Taking ECMO on the road
Although ECMO’s life-saving capabilities are clear, the technology and the experts who know how to use it aren’t available everywhere.
That’s why in 2019, Yannopoulos, his team, and emergency medicine personnel from across the Twin Cities launched the Minnesota Mobile Resuscitation Consortium (MMRC), an initiative designed to bring ECMO to wherever patients are. The MMRC is funded by an $18.6 million grant from the Leona M. and Harry B. Helmsley Charitable Trust.
“Our goal has been to improve cardiac arrest survival, and the early results from the MMRC's efforts show more people are alive today because of the hard work of all involved,” says Walter Panzirer, a trustee of the Helmsley Charitable Trust. The initiative received additional support and equipment donations from Zoll Medical, Stryker Emergency Care, Getinge Incorporated, and General Electric.
MMRC’s first phase, which started in 2020, involved deploying four SUVs that carry ECMO equipment and a specially trained team of physicians, critical care nurses, and paramedics to emergency departments across the Twin Cities.

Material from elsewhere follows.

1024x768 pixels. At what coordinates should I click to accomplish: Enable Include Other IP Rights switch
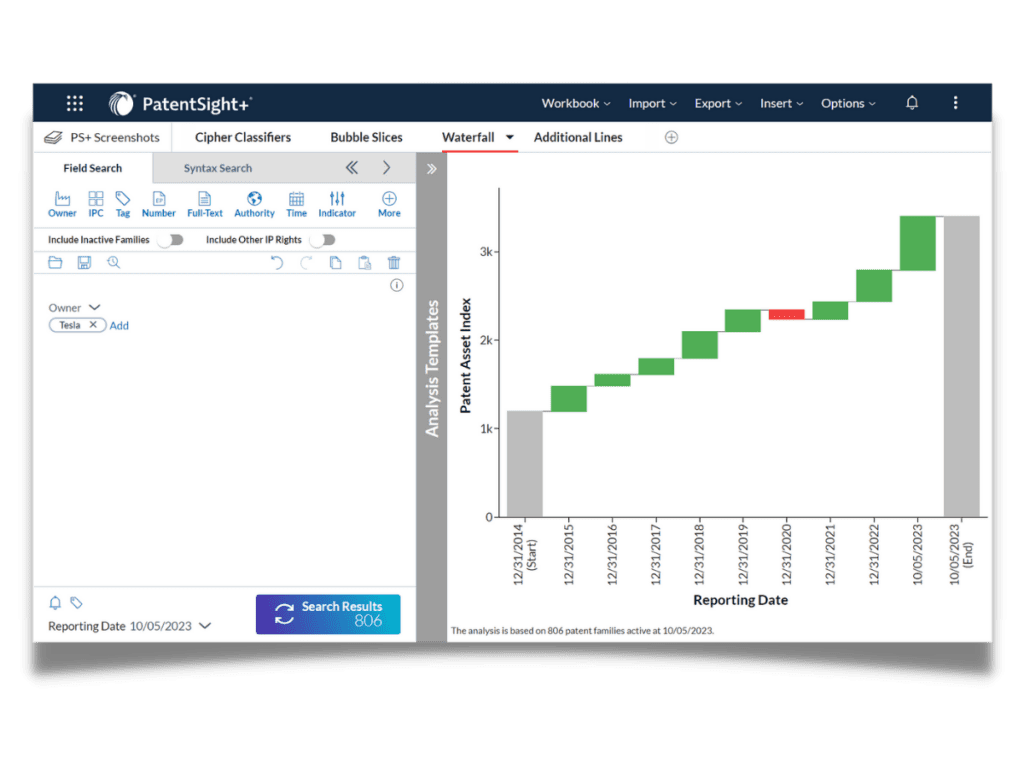[322, 240]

Later this year, the fleet will grow when a larger truck—an emergency room on wheels—hits the road, expanding the availability of ECMO beyond the Twin Cities metro region. Twice as long as a normal ambulance and about two feet longer than a city bus, the mobile emergency department is designed to allow experts to provide specialized care, including ECMO, inside the vehicle, shortening the time to treatment and giving patients a much better chance of survival.
In addition to ECMO equipment, the truck is outfitted with virtual reality technology that allows interventional cardiologists to attend to patients remotely while they are placed on ECMO on their way to the hospital.
Thus far, the MMRC SUVs have been called into action to treat 58 patients. More than 40 percent were discharged from the hospital and either returned to normal daily living or experienced only minimal disruption to their lives. Yannopoulos says the MMRC provides a blueprint for other health systems and communities who want to change how cardiac arrest is treated.
“We want to show the rest of the world that this is doable,” he says.
Justin Harris is a contributor to Legacy magazine.